Memory is added through:

# set up the memory store (a unique session for each unique user)
from langchain_community.chat_message_histories import ChatMessageHistory

_session_store = {}
def get_session_history(session_id: str) -> ChatMessageHistory:
    if session_id not in _session_store:
        _session_store[session_id] = ChatMessageHistory()
    return _session_store[session_id]


# create an updated pipeline that feeds memory into the system prompt
from langchain_core.runnables.history import RunnableWithMessageHistory

chain_with_history = RunnableWithMessageHistory(
    runnable=rag_answer_chain,
    get_session_history=get_session_history,
    input_messages_key="input",
    history_messages_key="history"
)

When adding memory, we also update the system prompt to include a placeholder place for it to be injected. It is also important to include information in the system instructions about how to make use of this memory, i.e. to only use it for personalisation

05. Application & Examples

To pass a query into the system, and have a result returned, we use the following code:

query = "What hours are you open on Easter Sunday?"
response = rag_answer_chain.invoke({"input": query})
print(response)

As an illustration, here are two example queries we passed into the system, along with the resulting response:
Query: What time can I come into the store today?
Response: Most locations are open 7am-10pm today. If it’s a holiday, hours may vary - please check the Store Locator for your specific store’s hours

Query: What is a baby dolphin called?
Response: I don’t have that information in the provided context. Please email human@abc-grocery.com and our team can help.

The latter question is important and shows a behaviour that we want, and that we described in the system instructions. This was a question that was not answerable using the business-specific context documents, and thus it did not create an answer from it’s own memory, it provided the default response.

06. Inspecting the Retrieved Context

One of the most important aspects of building safe and reliable RAG systems is the ability to inspect exactly which documents were used to produce an answer.

This helps us confirm that:

• The system is grounding answers in the correct internal documentation
• No irrelevant or low-quality chunks were retrieved
• The model is not hallucinating content
• Retrieval performance is behaving as expected
• The system is explainable and auditable

To enable this, we implemented a clever parallel chain that returns both the final answer, and the raw retrieved context (the documents)

The code that enables this behaviour is below:

from langchain_core.runnables import RunnableParallel

# to also bring through context and user query for analysis
rag_with_context = RunnableParallel(answer=rag_answer_chain,
                                    context=itemgetter("input") | retriever,
                                    input=itemgetter("input"))

user_prompt = ("What time can I come into the store today?")

# invoke
response = rag_with_context.invoke({"input": user_prompt})
print(response["answer"].content)

By calling RunnableParallel we are able to run multiple pieces of logic at once.

In this case, answer runs the full RAG pipeline, context runs the retriever on it’s own (allowing us to capture the returned chunks), and input returns the original user query. When we invoke this, we are returned a dictionary containing everything we need to inspect what drove the LLM’s answer.

This means a single .invoke() call returns a dictionary containing everything we need:

We inspected these retrieved documents in LangSmith allowing us to verify that our vector store, retriever, and chunking strategy were behaving correctly.

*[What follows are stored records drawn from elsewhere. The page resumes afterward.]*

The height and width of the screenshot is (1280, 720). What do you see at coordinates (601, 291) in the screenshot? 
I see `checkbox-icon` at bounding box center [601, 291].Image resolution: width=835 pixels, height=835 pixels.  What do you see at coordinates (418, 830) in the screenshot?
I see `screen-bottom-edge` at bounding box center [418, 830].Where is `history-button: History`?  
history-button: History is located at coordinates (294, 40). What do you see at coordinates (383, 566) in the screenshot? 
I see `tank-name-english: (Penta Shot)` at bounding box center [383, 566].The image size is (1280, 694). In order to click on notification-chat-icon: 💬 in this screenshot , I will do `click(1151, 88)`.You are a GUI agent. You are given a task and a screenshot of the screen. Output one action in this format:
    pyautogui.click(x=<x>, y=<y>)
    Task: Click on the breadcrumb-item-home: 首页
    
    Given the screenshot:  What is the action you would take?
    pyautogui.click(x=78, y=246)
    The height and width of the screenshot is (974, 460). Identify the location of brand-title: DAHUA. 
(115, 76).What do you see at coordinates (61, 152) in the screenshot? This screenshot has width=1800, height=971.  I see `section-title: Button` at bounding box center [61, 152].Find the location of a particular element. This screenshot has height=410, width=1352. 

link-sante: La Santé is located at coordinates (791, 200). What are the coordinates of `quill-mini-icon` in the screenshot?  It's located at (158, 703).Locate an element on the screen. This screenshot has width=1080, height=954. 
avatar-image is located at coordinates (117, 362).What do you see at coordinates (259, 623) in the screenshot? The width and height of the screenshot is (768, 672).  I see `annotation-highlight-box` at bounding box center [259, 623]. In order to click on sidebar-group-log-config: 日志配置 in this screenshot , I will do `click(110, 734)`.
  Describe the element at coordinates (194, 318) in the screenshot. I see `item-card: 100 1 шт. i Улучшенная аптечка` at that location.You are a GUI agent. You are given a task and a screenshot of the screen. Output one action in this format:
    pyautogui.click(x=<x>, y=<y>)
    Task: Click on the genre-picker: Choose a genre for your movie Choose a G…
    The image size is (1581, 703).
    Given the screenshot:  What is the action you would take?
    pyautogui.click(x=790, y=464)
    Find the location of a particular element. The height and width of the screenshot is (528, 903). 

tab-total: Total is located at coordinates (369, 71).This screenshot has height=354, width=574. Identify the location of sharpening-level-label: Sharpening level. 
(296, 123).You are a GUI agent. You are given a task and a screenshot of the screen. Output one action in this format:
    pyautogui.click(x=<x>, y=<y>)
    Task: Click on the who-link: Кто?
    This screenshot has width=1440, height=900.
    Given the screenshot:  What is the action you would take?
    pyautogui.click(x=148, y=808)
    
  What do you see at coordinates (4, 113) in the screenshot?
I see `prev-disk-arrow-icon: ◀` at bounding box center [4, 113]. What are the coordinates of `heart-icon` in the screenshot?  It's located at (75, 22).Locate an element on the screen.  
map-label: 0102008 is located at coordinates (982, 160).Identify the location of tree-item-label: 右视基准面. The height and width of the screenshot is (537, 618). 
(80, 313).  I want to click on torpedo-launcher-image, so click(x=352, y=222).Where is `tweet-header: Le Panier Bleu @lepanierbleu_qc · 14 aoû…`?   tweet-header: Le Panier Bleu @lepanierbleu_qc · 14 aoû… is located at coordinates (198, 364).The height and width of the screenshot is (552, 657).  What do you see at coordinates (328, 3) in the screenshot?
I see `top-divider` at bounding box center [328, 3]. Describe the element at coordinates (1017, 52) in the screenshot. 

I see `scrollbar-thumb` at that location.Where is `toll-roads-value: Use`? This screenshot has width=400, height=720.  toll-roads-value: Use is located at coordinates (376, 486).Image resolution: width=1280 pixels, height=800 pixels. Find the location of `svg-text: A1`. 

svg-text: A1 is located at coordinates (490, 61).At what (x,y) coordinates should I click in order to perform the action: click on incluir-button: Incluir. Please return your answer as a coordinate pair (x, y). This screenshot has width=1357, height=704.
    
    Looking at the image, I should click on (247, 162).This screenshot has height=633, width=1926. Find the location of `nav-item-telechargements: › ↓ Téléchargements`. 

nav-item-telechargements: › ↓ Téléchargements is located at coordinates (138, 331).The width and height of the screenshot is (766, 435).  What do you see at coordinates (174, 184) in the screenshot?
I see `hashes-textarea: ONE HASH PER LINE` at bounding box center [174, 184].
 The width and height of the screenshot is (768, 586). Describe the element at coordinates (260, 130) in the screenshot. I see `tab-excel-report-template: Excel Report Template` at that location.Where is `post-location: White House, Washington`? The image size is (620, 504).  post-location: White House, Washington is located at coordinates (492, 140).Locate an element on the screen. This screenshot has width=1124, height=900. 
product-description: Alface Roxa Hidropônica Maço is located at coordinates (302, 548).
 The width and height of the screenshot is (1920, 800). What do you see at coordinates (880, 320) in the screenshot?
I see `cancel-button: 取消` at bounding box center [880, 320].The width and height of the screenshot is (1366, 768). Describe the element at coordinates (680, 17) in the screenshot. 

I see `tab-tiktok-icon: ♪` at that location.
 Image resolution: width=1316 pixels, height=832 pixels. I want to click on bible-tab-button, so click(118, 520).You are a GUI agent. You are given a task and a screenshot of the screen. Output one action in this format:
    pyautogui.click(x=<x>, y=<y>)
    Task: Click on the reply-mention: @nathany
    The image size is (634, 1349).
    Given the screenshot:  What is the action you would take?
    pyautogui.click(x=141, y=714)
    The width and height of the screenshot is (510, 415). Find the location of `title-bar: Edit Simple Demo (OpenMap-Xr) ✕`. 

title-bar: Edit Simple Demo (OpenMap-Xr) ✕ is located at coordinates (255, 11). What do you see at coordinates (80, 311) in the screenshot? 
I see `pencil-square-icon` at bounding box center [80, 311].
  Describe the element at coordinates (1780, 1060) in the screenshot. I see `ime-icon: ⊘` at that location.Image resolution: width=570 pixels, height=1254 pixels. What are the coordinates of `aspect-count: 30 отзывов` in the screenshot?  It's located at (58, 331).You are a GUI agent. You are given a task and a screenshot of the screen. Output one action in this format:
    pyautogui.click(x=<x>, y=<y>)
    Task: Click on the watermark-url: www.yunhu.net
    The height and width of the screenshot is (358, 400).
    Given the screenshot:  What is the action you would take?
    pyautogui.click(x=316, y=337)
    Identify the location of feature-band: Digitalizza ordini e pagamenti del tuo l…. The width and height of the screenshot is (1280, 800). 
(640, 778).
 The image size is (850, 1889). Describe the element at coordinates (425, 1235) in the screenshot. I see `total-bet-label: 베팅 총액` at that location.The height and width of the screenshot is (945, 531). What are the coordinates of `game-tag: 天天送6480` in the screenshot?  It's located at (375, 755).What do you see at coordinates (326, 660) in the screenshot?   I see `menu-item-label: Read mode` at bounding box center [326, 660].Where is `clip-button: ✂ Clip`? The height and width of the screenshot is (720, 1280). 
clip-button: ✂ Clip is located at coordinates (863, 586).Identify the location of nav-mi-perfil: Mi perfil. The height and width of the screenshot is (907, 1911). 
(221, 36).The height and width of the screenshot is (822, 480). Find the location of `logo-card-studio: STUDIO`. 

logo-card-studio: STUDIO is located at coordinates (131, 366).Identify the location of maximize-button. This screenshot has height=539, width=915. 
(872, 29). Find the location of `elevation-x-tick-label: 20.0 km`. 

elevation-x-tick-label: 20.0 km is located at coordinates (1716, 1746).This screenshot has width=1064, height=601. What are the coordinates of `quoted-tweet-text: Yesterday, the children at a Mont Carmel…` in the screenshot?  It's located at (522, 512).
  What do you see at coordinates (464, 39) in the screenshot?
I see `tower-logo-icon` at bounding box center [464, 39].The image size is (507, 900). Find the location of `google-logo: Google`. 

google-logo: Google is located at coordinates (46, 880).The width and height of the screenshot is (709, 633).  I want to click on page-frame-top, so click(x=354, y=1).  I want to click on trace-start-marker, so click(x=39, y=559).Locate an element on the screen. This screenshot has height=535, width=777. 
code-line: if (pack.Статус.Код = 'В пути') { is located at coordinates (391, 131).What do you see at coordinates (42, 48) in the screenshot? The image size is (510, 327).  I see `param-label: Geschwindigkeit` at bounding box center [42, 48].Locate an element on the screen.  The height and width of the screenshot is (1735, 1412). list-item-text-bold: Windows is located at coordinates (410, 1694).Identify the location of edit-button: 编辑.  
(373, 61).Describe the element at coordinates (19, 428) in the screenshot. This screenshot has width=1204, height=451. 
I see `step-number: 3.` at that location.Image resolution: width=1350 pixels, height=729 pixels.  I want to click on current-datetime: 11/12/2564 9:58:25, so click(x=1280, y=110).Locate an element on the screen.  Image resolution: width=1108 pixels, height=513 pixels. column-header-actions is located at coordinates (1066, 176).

This approach is extremely important in real-world RAG systems where explainability, auditability, and debugging retrieval issues are essential.

07. Growth & Next Steps

Potential future enhancements include:

• Ingestion of multiple data types (PDFs, product catalogues)
• Integrating SQL tools for real-time store data, delivery slots, or loyalty information
• Building a production web interface (React + FastAPI)
• Automated indexing pipelines to detect new documents
• Response streaming for real-time chat UX

This project forms a strong foundation for a scalable enterprise help-desk assistant powered by Retrieval Augmented Generation.